Problem 1
In the breakup advice thread, what does rokusan suggest the poster do?
Problem 2
Carry on the breakup advice thread from where it stops.

Text provided

%%

So my question is, does anyone have any suggestions for handling a BDSM breakup? Any wisdom for a brokenhearted novice sub?
posted by anonymous to human relations (8 comments total) 7 users marked this as a favorite
Get back on the horse.

(And lest an overzealous admin delete that as snarky: I mean it.)
posted by rokusan at 4:29 PM on October 6, 2008


take bdsm out of the equation to understand what's going on. you are not hurting this much because this was the first person you experienced this but because this was an important relationship to you. your reaction is natural and to be expected.

it's the emotional connection with a person and not any set activity that makes this so tough to get over. (this may sound harsh but wait until you have had bdsm experiences with someone not up to his level/not as compatible and you'll realize what I mean. the play can be just as good and it can mean a lot less.)

rokusan is kind of right, even though inarticulate. pick yourself up and move on. you know what you want.
posted by krautland at 4:54 PM on October 6, 2008


I would actually exercise caution about rushing right into another BDSM relationship. Especially if you seek try to seek that out specifically. Because likely you'll be disappointed, and it will make you miss your first relationship more. Just like normal relationships, it can take time to find the right "fit". And there are a lot of guys out there who want to be "master" to your "slave" but who won't have the nuance, understanding, or deeper connection that you had with your ex.

%%

Dataset records
%%

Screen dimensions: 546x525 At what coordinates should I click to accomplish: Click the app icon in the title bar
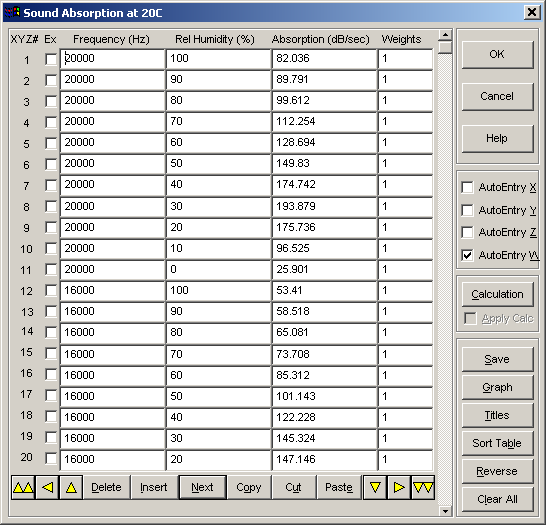point(12,13)
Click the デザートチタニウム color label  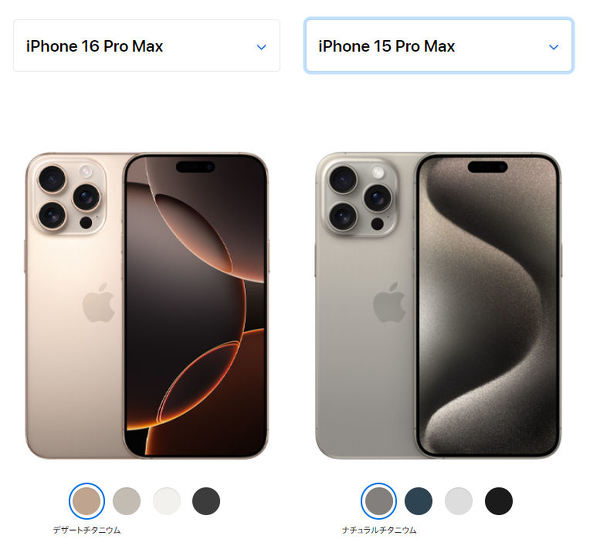point(87,530)
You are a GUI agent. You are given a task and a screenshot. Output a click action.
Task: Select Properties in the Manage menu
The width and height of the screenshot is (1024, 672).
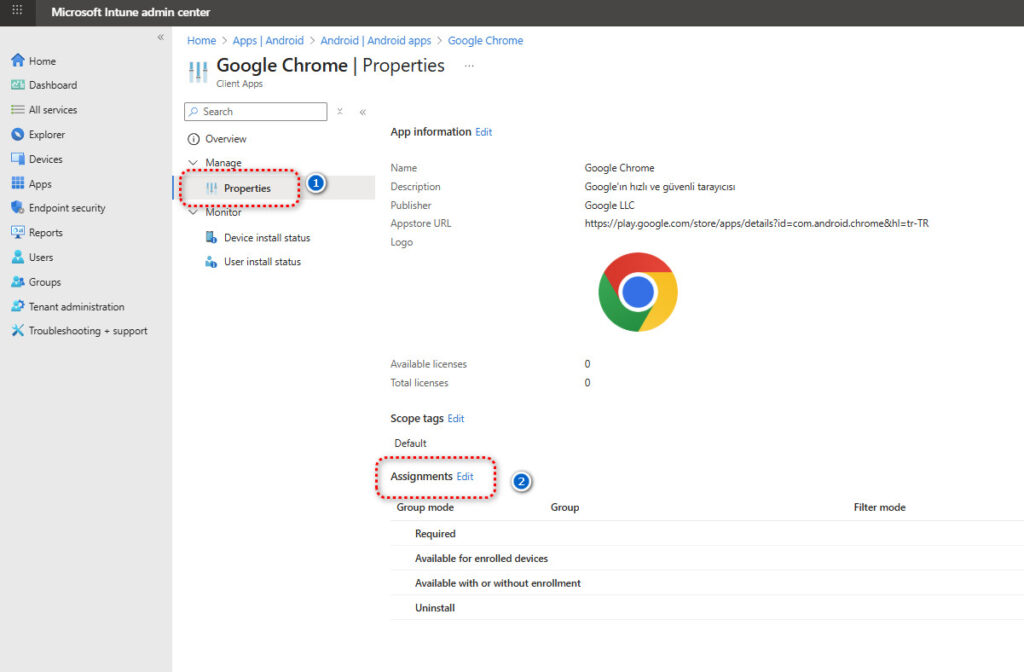click(x=246, y=188)
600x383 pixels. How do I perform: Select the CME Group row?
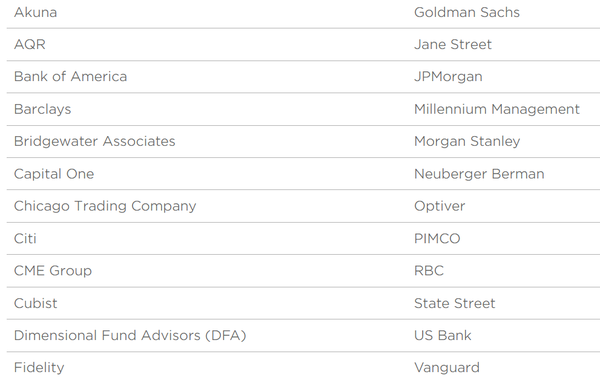(53, 271)
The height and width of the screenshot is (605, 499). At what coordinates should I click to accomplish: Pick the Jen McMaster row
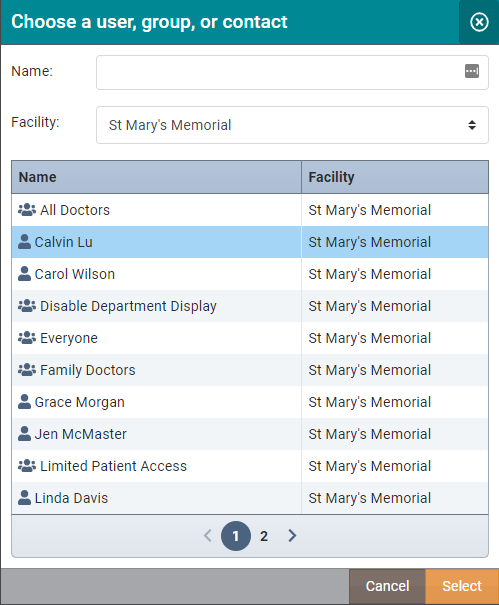[250, 434]
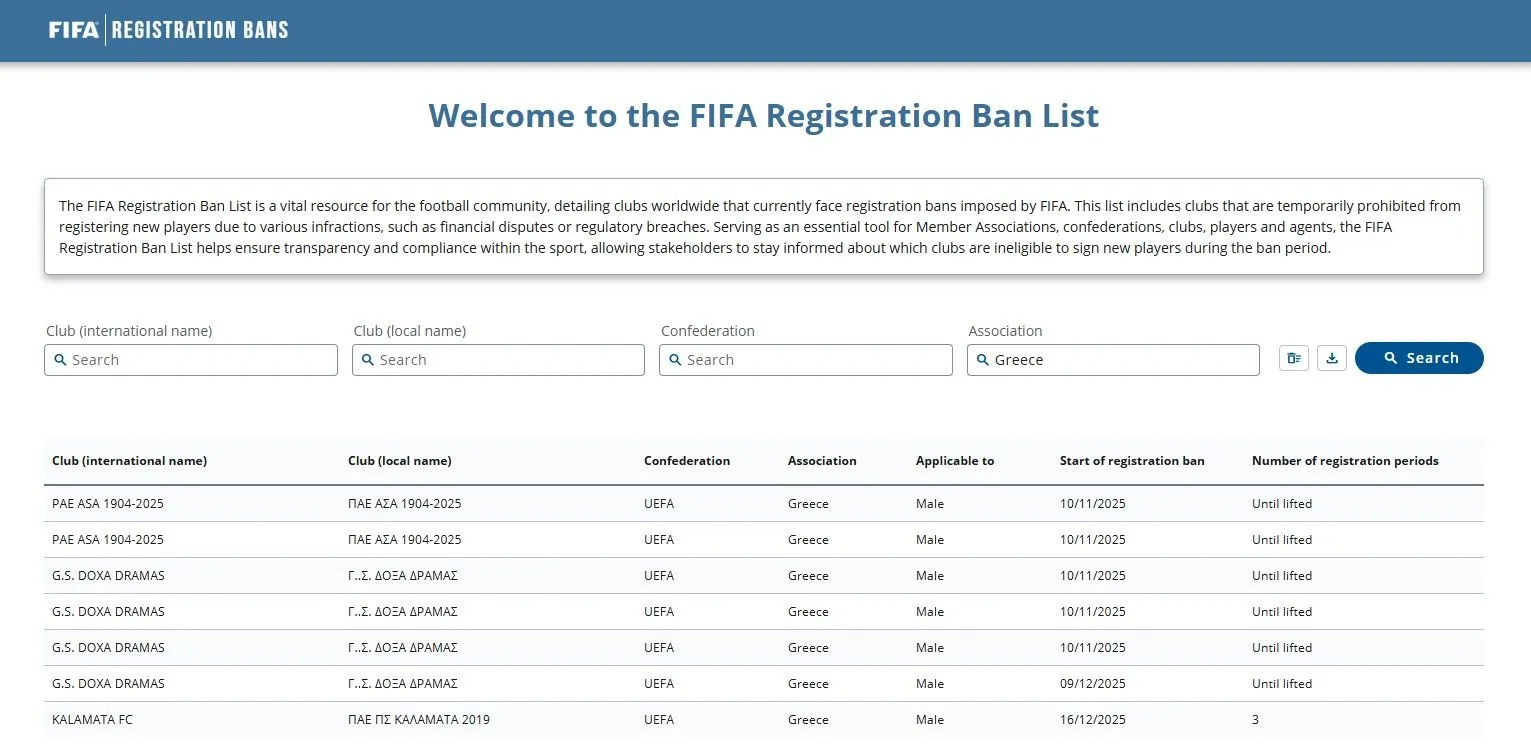Viewport: 1531px width, 755px height.
Task: Click magnifier in Club (international name) field
Action: click(x=61, y=360)
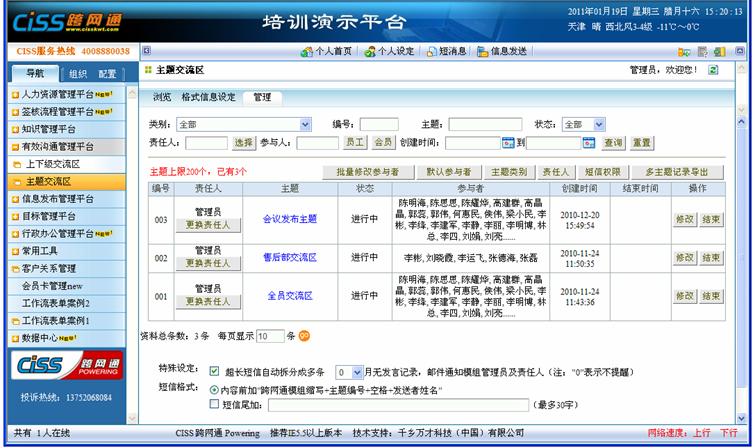Open 个人设定 personal settings icon

370,51
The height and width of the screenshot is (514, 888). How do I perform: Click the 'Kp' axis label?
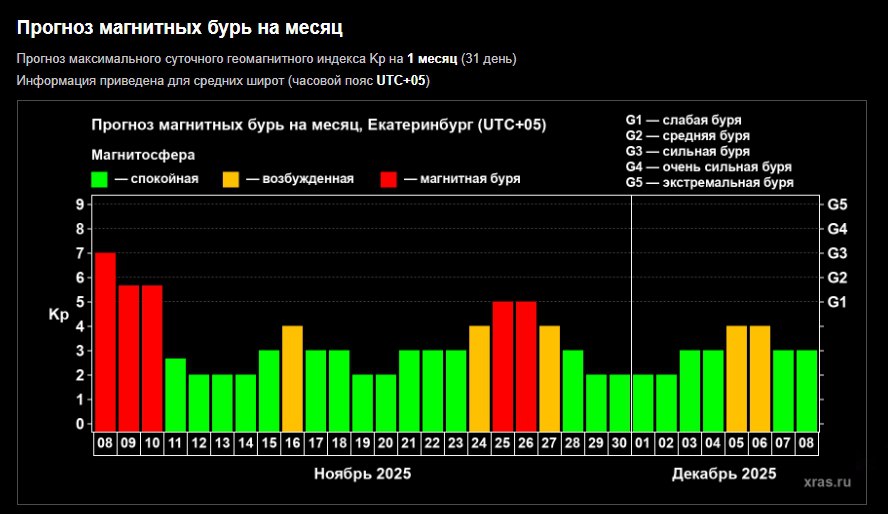click(x=58, y=315)
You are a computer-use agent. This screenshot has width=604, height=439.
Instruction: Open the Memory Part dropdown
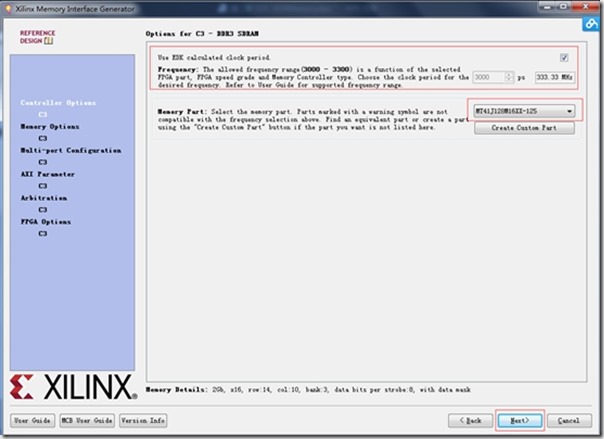point(524,111)
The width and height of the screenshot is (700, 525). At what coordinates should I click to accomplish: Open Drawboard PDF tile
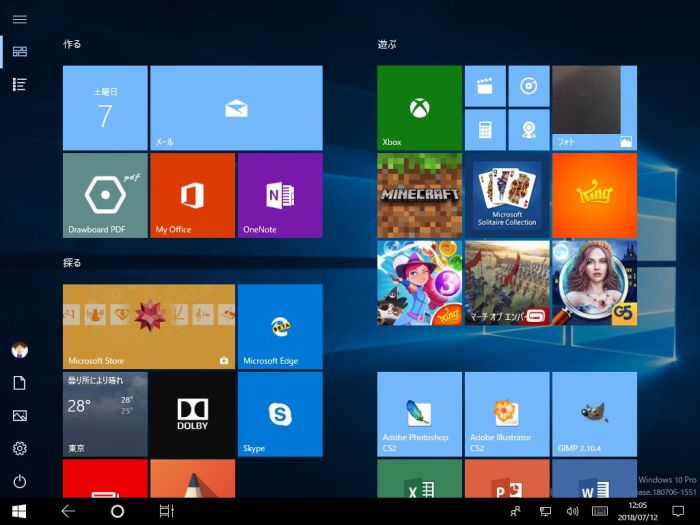(105, 195)
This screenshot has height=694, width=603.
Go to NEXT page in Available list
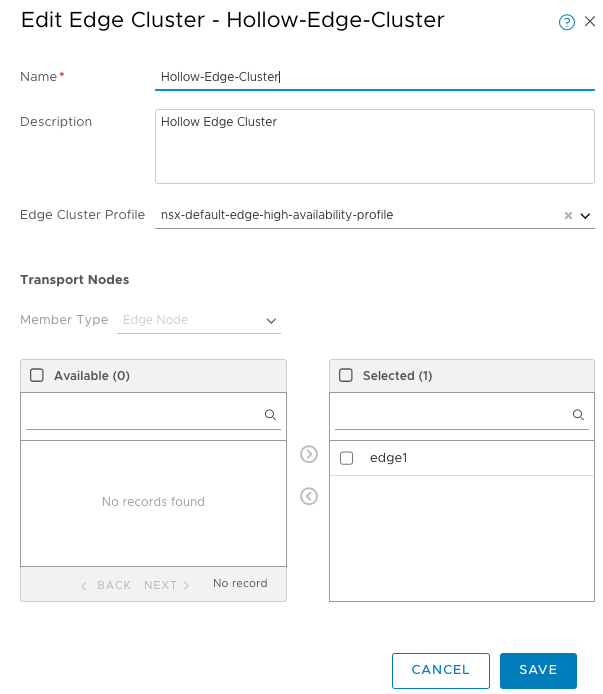pos(167,585)

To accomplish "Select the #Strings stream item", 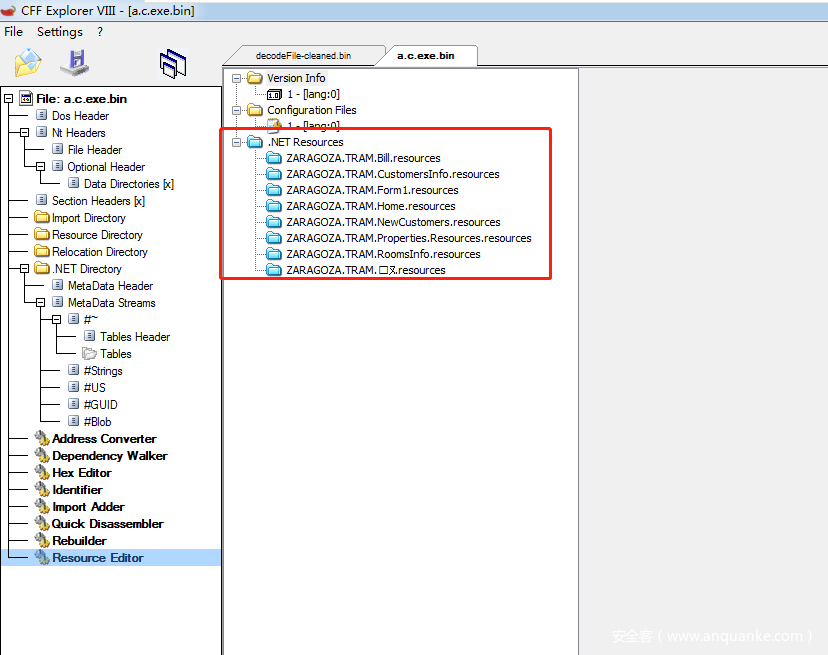I will coord(103,371).

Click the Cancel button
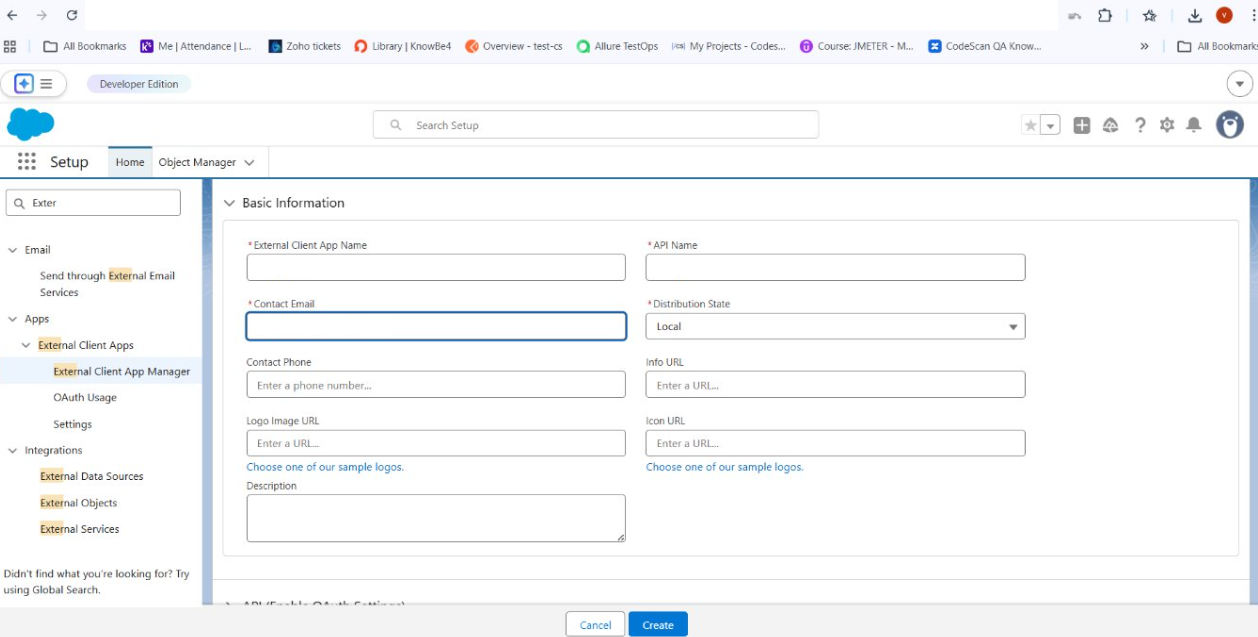coord(595,625)
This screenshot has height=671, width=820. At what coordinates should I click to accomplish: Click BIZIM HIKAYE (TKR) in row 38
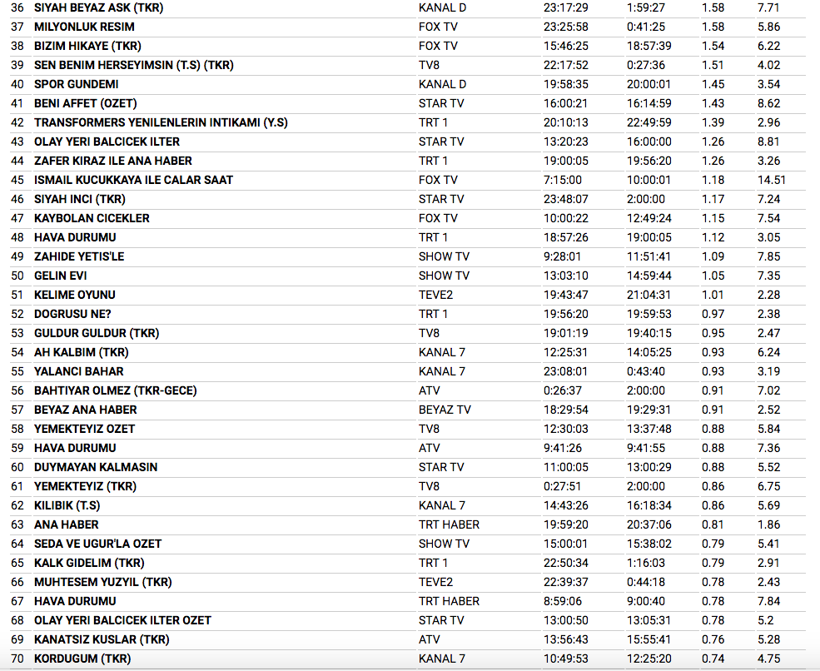click(88, 46)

%%

Result 1
Get back on the horse.

Result 2
I found myself adrift after a relationship like this ended. And then I found myself in some really fucked up BDSM situations that made me feel even worse. Eventually, I just had to lay off looking specifically for a BDSM partner. I concentrated on finding someone I could have a good dating relationship with, and be sexually open with. Happily, I eventually found someone who shared similar proclivities. It was never like my first BDSM... but that's okay. Some parts are better, some parts are just different, but ultimately its a relationship with staying power and intense satisfaction.
posted by kimdog at 5:21 PM on October 6, 2008


A friend of mine is a therapist who specializes in kink issues, among other things. She might have some resources for you in your area. http://drkkolmes.com/about/
posted by judith at 6:27 PM on October 6, 2008


As a loving submissive woman, you opened up to another person and allowed yourself to be completely vulnerable.

You loved without reservation.

It's going to be hard for a long while to get past this.

Don't just "jump back on the horse", please. I worry that, too soon, it would be too much for you, too painful. You have found the submissive within you, but you can't just submit to anyone and have it feel the same way. For you, if the emotion isn't there, it will cheapen what you did have.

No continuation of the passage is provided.